There has been this horrible canard down through the centuries that the Jews
were Christ killers, especially in the middle ages. This flourished into the
horrible poisonous flower of anti-Semitism, and that shaped much of the
relationship between Jews and Gentiles up until really the 19th century.
And then you really had the rise or the flourishing of what became
known as British restorationism. There were not just Brits but there were many
in Europe who believed that that the Jews were still God's chosen people, even
though they had rejected Jesus as Messiah, and that God still had a future plan
for their lives. And they played a critical role along with Jews. Most of the
time neither side knew what the other was doing and eventually bringing the
Jewish people back to their national homeland.
But this poisonous fruit of anti-Semitism has negatively shaped so
much of the relationship between Christians and Jews so that there is deep
suspicion in the Jewish community toward Christians. Often Jews do not
understand Christians, and frankly not a whole lot better than most Christians
understand Judaism. But a lot of that goes back to this misidentification of
who is responsible for the death of Jesus. It is Jew and Gentile that is responsible for his for His death.
So the first thing we need to understand as we look at these
passages is that there are the six trials. The second thing we need to observe
is that this is a tremendously dramatic scenario. It is profound; it is intense;
the emotions are running high. There is a little bit of anxiety, perhaps panic,
on the part of the Jewish leaders because remember they didn't want Jesus
arrested until after the feast days when the multitudes would not get upset,
and they wanted to do it somewhat quietly, and all of a sudden because of Jesus
revealed to Judas that He knew what He was up to and what the plot was, that
Judas went to the chief priests and says it's either now or maybe He will
escape again. And so at the last minute they had to throw everything together,
and that's reflected a little bit in these trials. It's just sort of in this
impromptu last minute we gotta do it now or never. And as a result of that,
there were numerous illegalities that took place that night, the early dawn,
and the next day.
What we need to also understand as we look at this is that each one
of these Gospel writers has a different perspective based on the reason they
are writing their Gospel. Matthew is presenting Jesus as the Messiah, as the
Son of Man who is coming to offer His kingdom to Israel. The kingdom is rejected
and postponed, and now the King, the Son of Man, of very Jewish messianic title,
has been rejected by the Jews as Messiah, and He will now be crucified.

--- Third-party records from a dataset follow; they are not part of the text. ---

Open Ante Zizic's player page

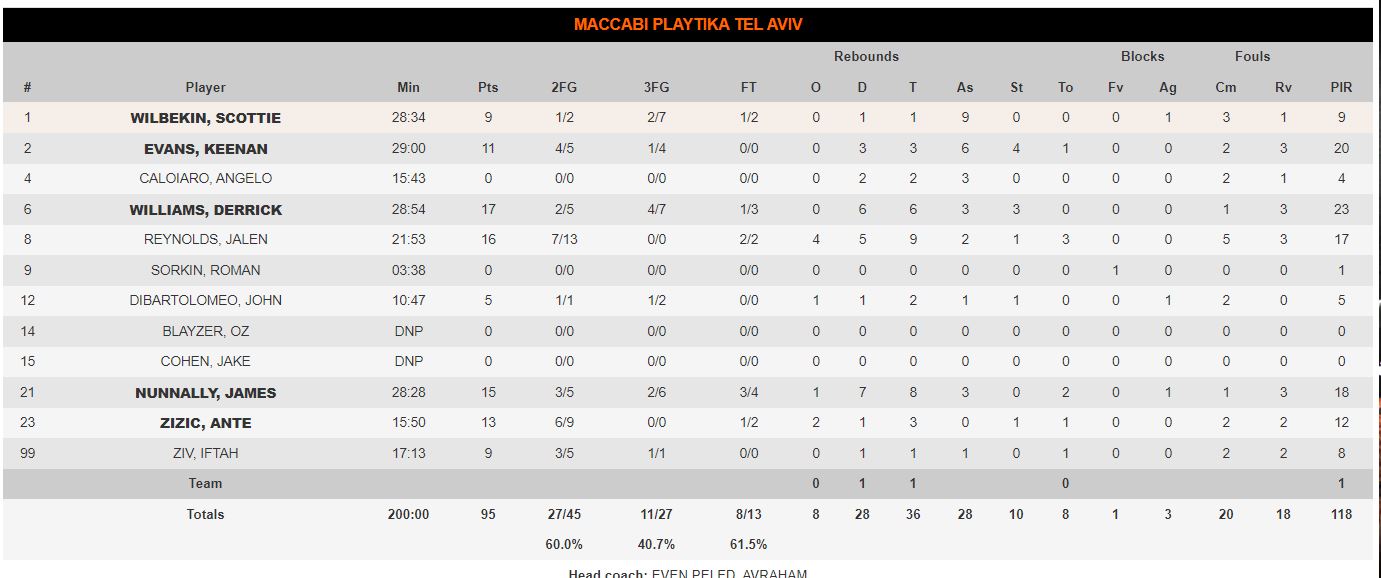coord(205,423)
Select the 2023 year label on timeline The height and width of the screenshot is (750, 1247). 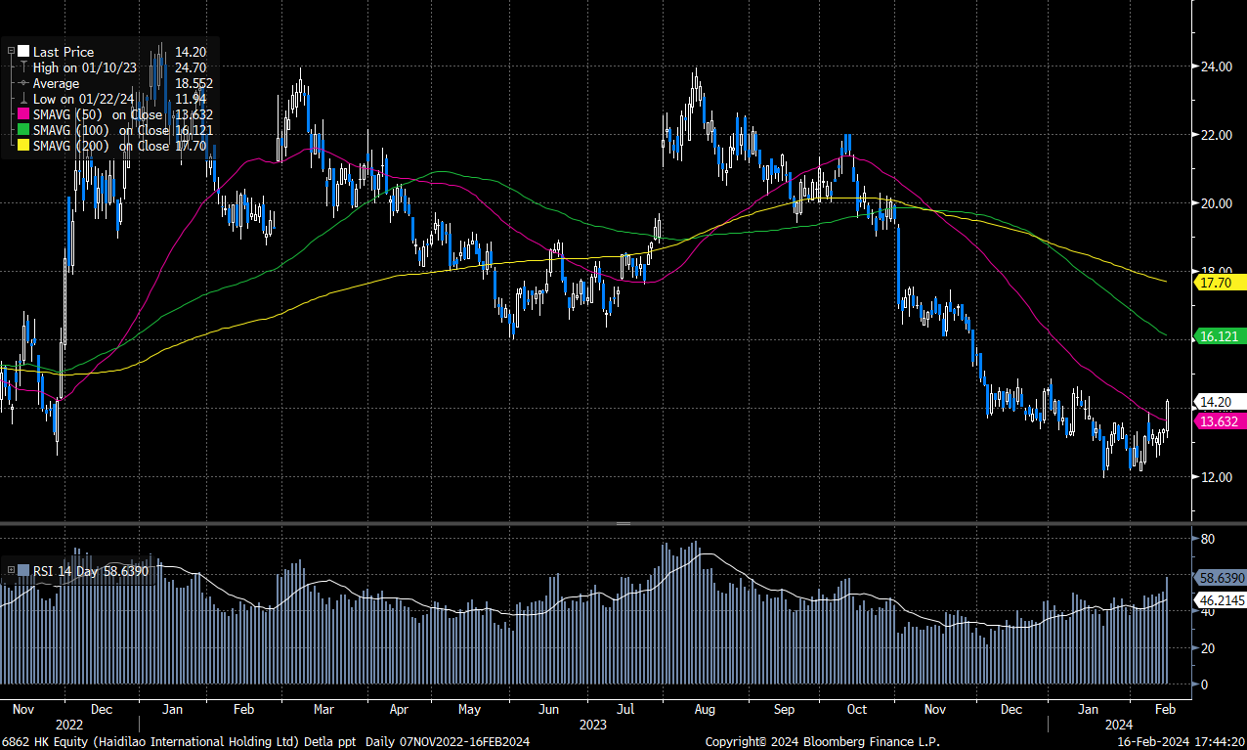[594, 723]
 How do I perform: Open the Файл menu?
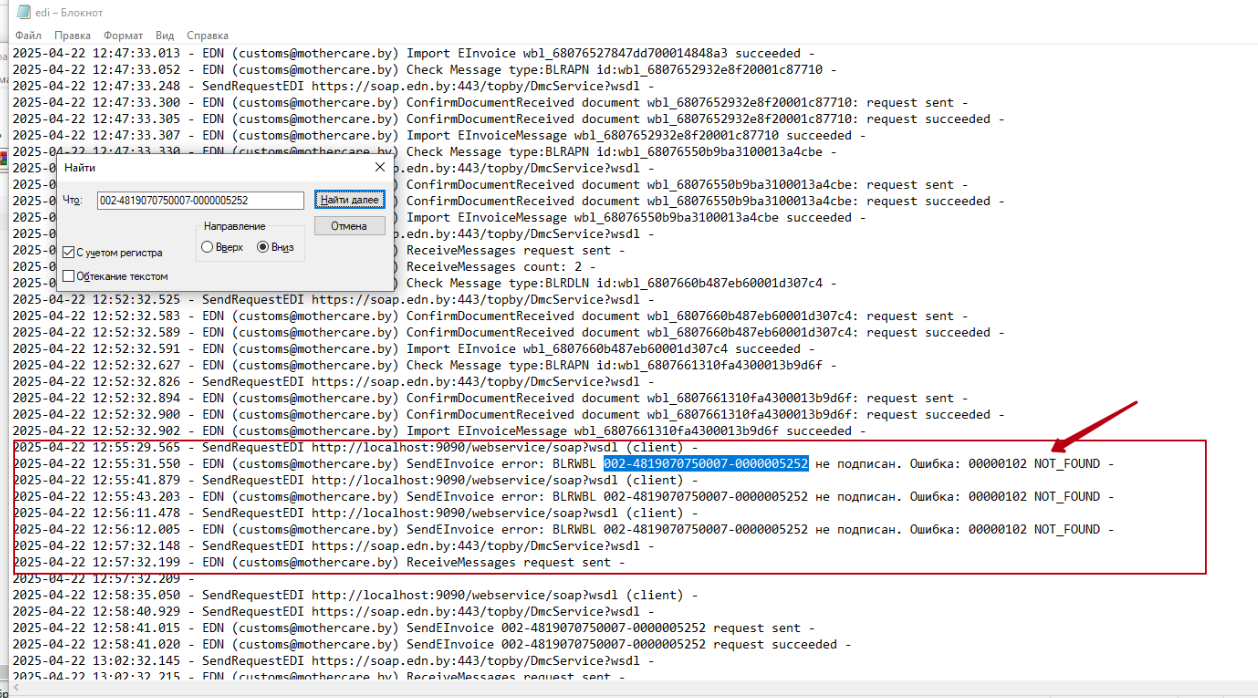pos(28,35)
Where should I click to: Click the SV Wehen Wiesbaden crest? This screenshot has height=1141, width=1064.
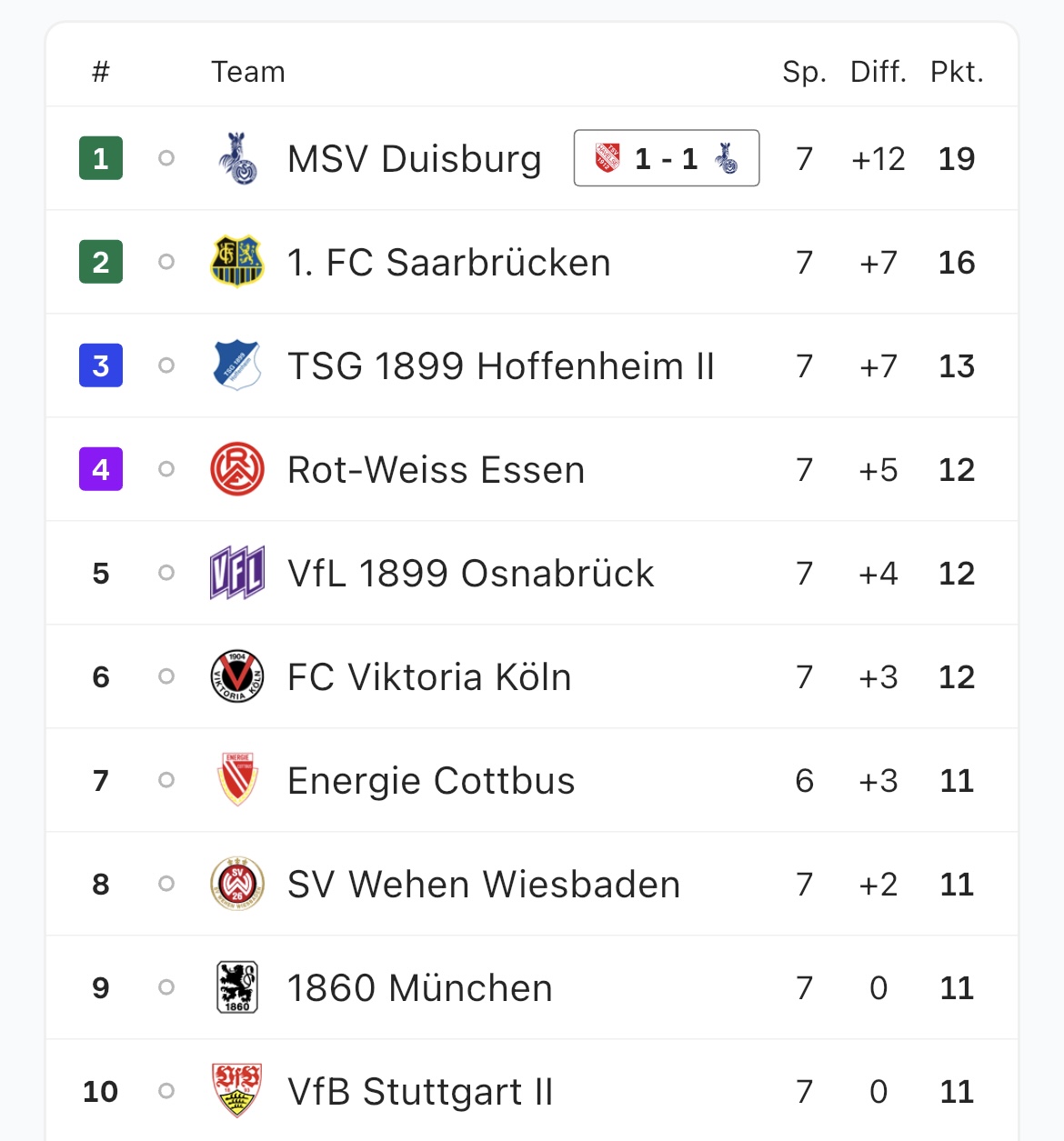click(237, 884)
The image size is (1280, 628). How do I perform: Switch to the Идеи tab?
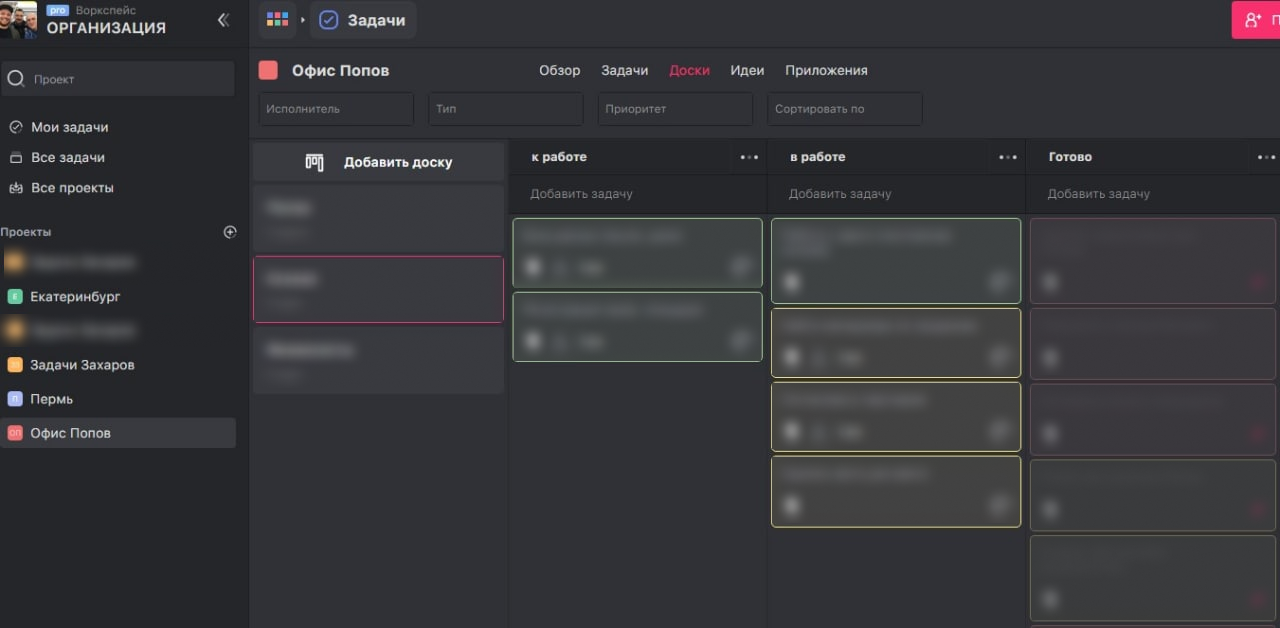click(747, 71)
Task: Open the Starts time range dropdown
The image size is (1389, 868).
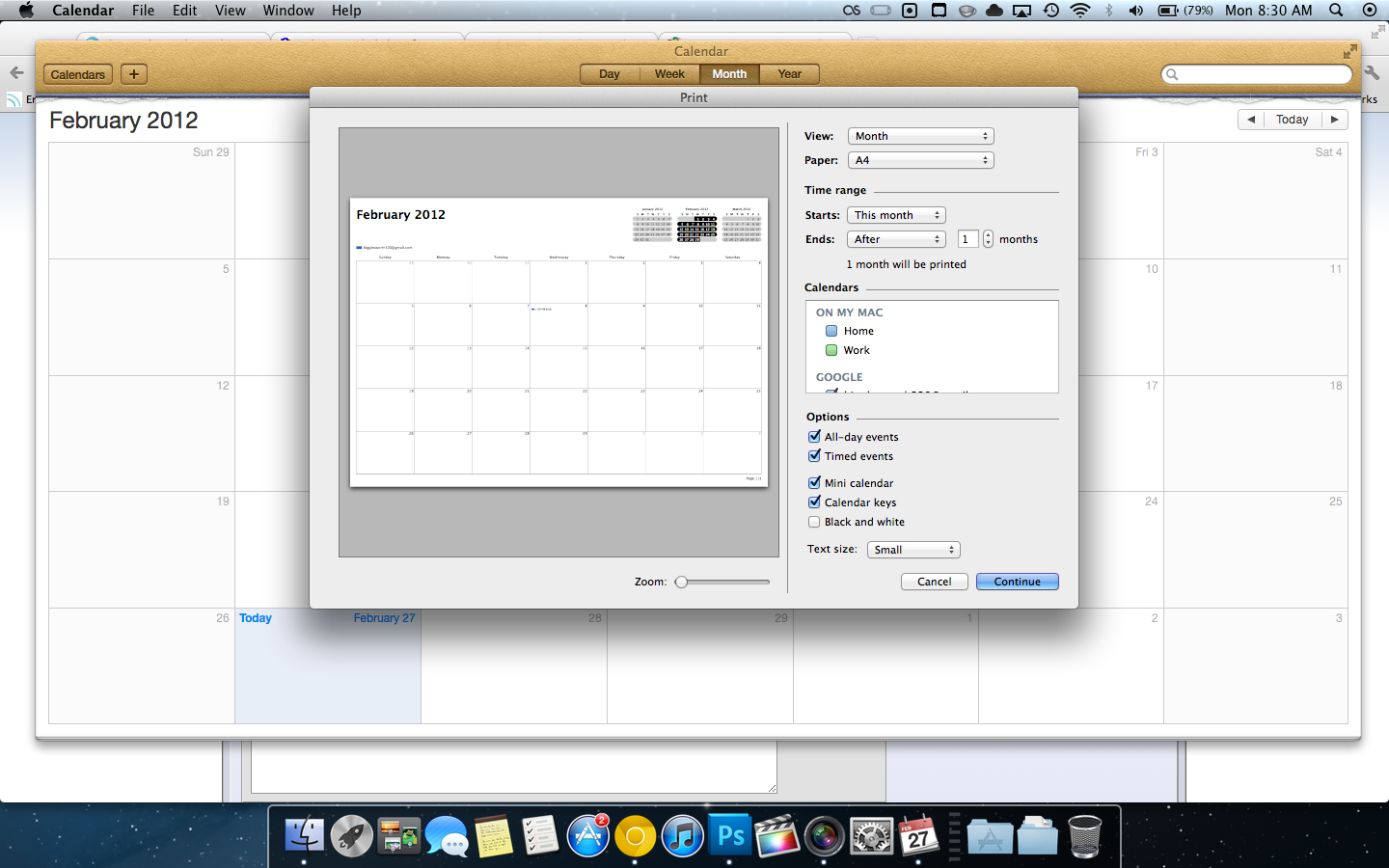Action: [x=895, y=214]
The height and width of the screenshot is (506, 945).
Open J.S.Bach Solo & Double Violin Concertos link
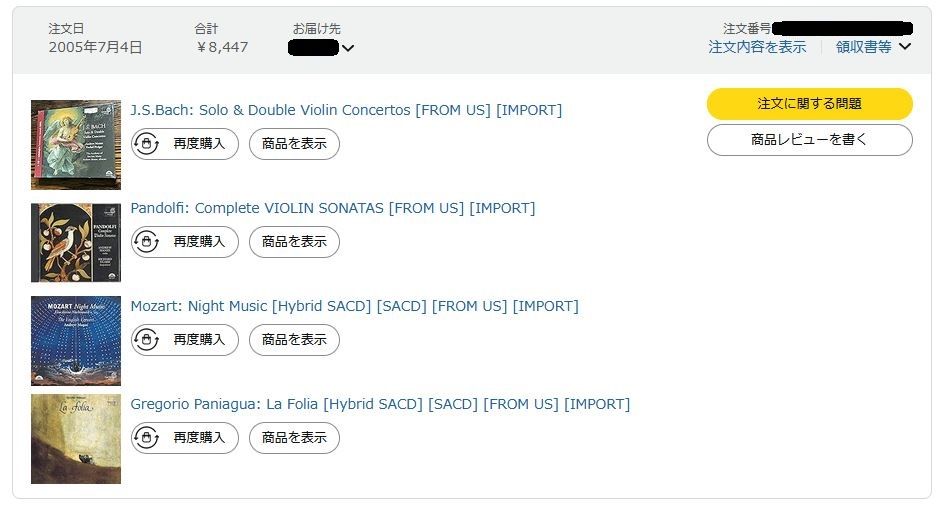coord(346,110)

But in that crucifixion week He fulfills the suffering servant
prophecy of Isaiah chapter 53, to die for the sins of His people, to provide
righteousness for them. That is in Matthew.
In John, in the first trial, as well as in the last trial or the
fourth trial and the six trial, we see Jesus presented as the Son of God, to
display and reveal the glory of the Son of God as the incarnate Son of God.
In John 1:14, which is part of the intro the prologue to John,
John says the word became flash, and dwelt among us. So we have the incarnation
there, the eternal LOGOS who was
God: "In the beginning was the word [the LOGOS], and the Word was with God and the word [the LOGOS] was God", an indisputable statement of
the full deity of Jesus Christ. Then the incarnation is revealed in John 1:14, "the
Word became flesh and dwelt among us, and we beheld His glory, the glory as of
the only begotten of the Father full of grace and truth".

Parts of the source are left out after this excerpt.